Wiener klinische Wochenschrift 11-12/2012

Austrian Arbeitsgemeinschaft für Gynäkologische Onkologie (AGO) guideline for prophylaxis with granulocyte colony-stimulating factors (G-CSF) in gynecologic malignancies, including breast cancer

Zeitschrift:
Wiener klinische Wochenschrift > Ausgabe 11-12/2012
Autoren:
MD Edgar Petru, MD Alain Gustave Zeimet, MD Paul Sevelda, MD Michael Seifert, MD Michael Hubalek, MD Lukas Angleitner-Boubenizek, MD Paul Speiser, MD Christoph Benedicic, MD Wolfgang Stummvoll, MD Alexander Reinthaller
Wichtige Hinweise
An erratum to this article can be found at http://​dx.​doi.​org/​10.​1007/​s00508-012-0231-0.

Summary

The current knowledge and recommendations on the clinical use of granulocyte colony-stimulating factors (G-CSF) in gynecologic cancers including breast cancer, along with the clinical experience of the members of the working group of the Austrian Arbeitsgemeinschaft für Gynäkologische Onkologie (AGO), have been summarized. G-CSF is either administered as primary or secondary prophylaxis of febrile neutropenia. The term “primary prophylaxis” denotes the prophylactic use of G-CSF as early as during the first cycle of a new chemotherapeutic regimen. Secondary prophylaxis, on the other hand, defines the use of G-CSF after development of grade 4 neutropenia or febrile neutropenia in a preceding cycle of a particular chemotherapeutic regimen. When chemotherapy regimens are associated with a > 20 % risk of febrile neutropenia such as TAC (docetaxel–doxorubicin-cyclophosphamide), primary prophylaxis with G-CSF is indicated.
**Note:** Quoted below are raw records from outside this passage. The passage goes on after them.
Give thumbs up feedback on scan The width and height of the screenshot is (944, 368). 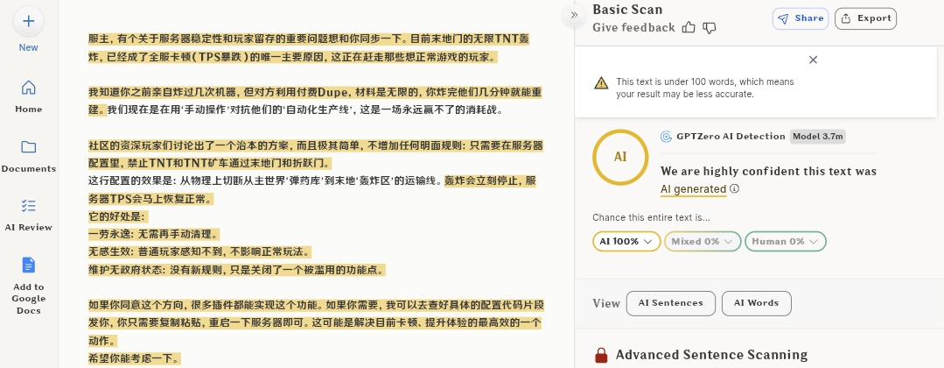689,28
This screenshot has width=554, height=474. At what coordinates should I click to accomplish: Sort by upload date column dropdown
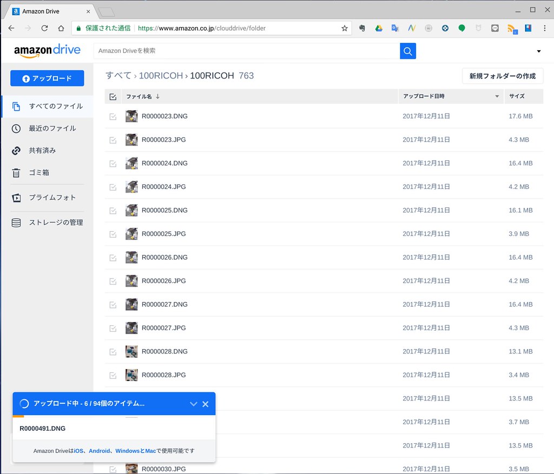(497, 97)
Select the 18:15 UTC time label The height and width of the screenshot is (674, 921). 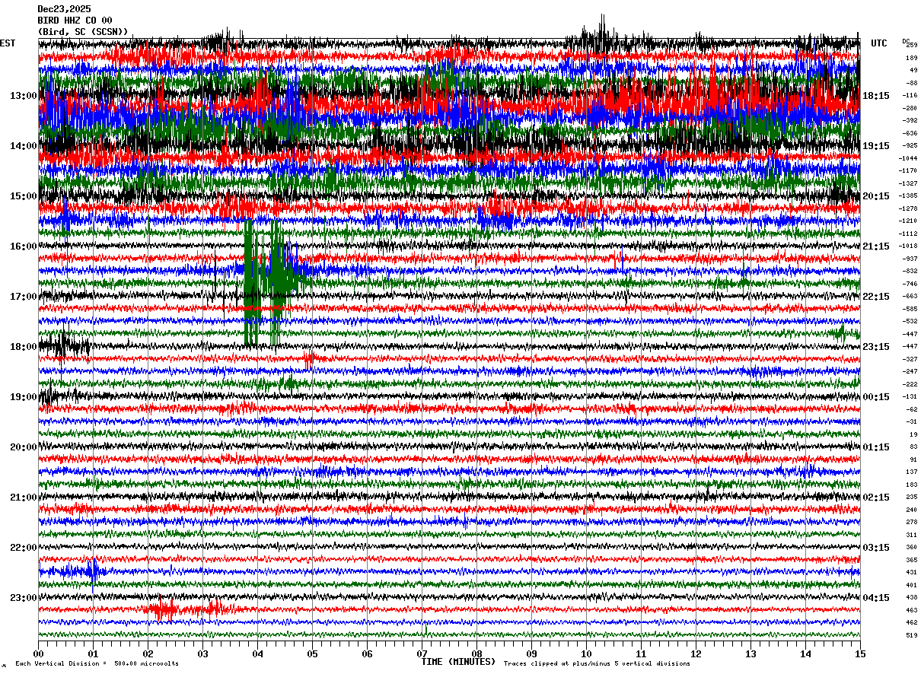(x=876, y=96)
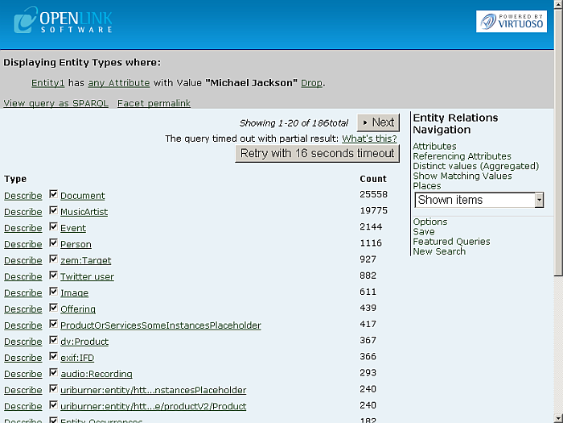Uncheck the Twitter user checkbox
Viewport: 563px width, 423px height.
click(54, 276)
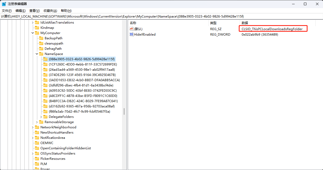Collapse the MyComputer tree node
This screenshot has width=323, height=170.
click(x=33, y=33)
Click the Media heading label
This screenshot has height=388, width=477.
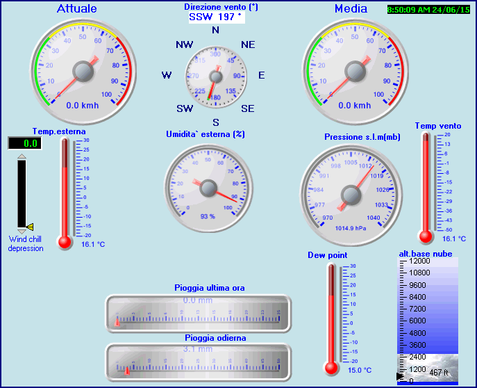pyautogui.click(x=351, y=9)
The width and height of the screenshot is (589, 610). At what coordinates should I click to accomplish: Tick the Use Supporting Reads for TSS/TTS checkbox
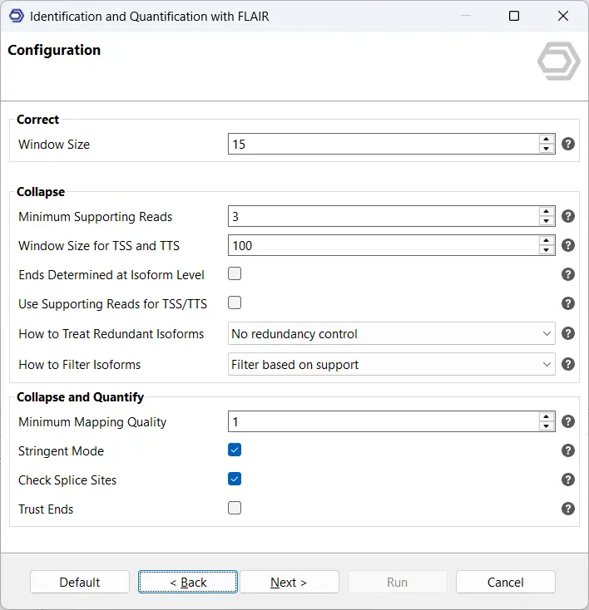[x=235, y=303]
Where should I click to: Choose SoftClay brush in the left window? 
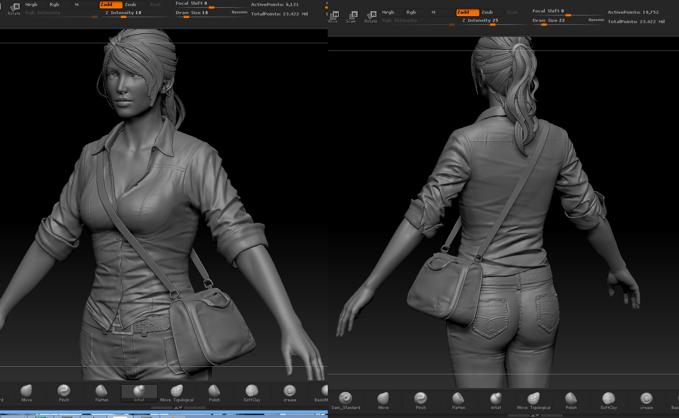coord(252,392)
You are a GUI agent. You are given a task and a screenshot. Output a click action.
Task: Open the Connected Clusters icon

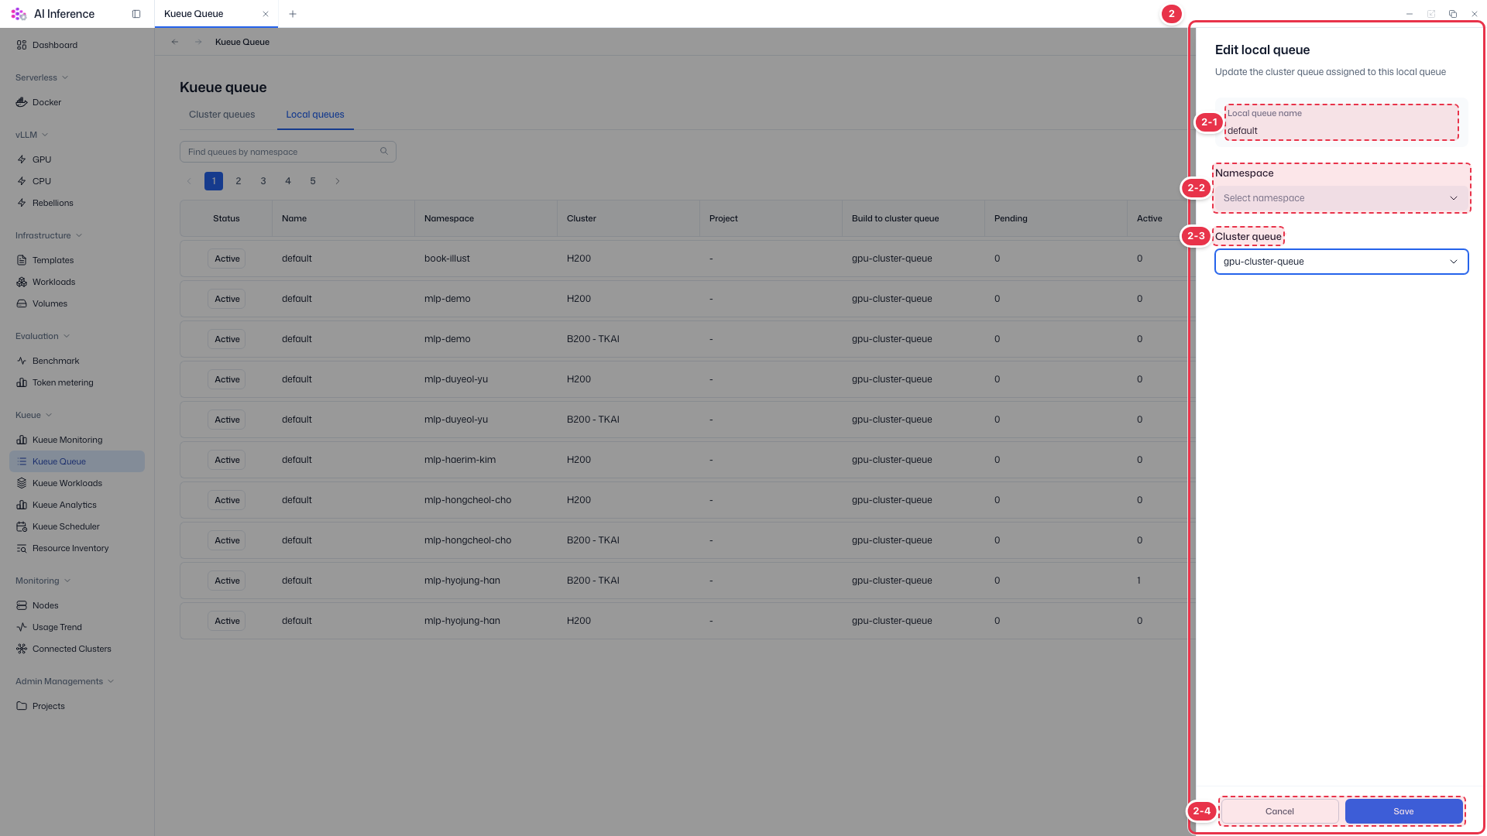pyautogui.click(x=22, y=649)
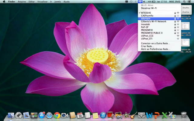
Task: Connect to the eduroam network
Action: (146, 18)
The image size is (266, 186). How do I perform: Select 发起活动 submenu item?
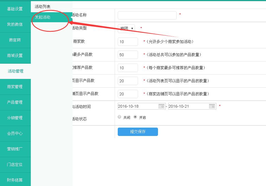tap(42, 17)
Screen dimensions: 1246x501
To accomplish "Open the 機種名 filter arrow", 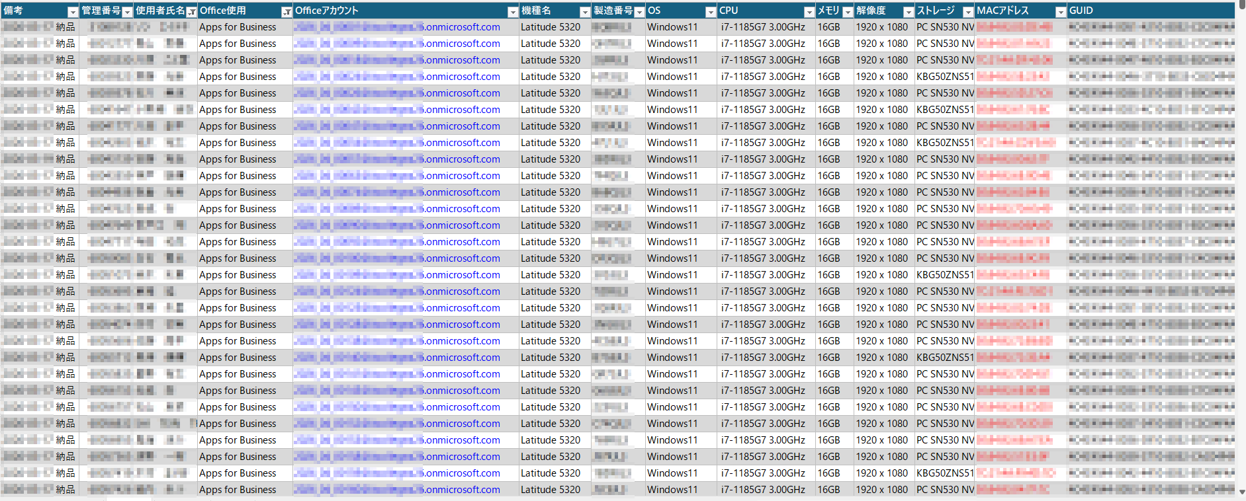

When chemotherapy regimens are associated with a 10–20 % risk of febrile neutropenia, the decision for primary prophylaxis with G-CSF is based upon patient-related risk factors such as age > 65 years, previous cytotoxic treatment(s) and/or radiation therapy, preexisting tumor-related neutropenia or bone marrow involvement, preexisting neutropenia, infections/open sores, reduced Karnofsky performance status/WHO performance status and reduced nutritional status, advanced malignant disease, history of prior febrile neutropenia, impaired kidney function, and hepatic failure particularly with hyperbilirubinaemia. The patient’s individual overall febrile neutropenia risk should be assessed prior to each chemotherapy cycle.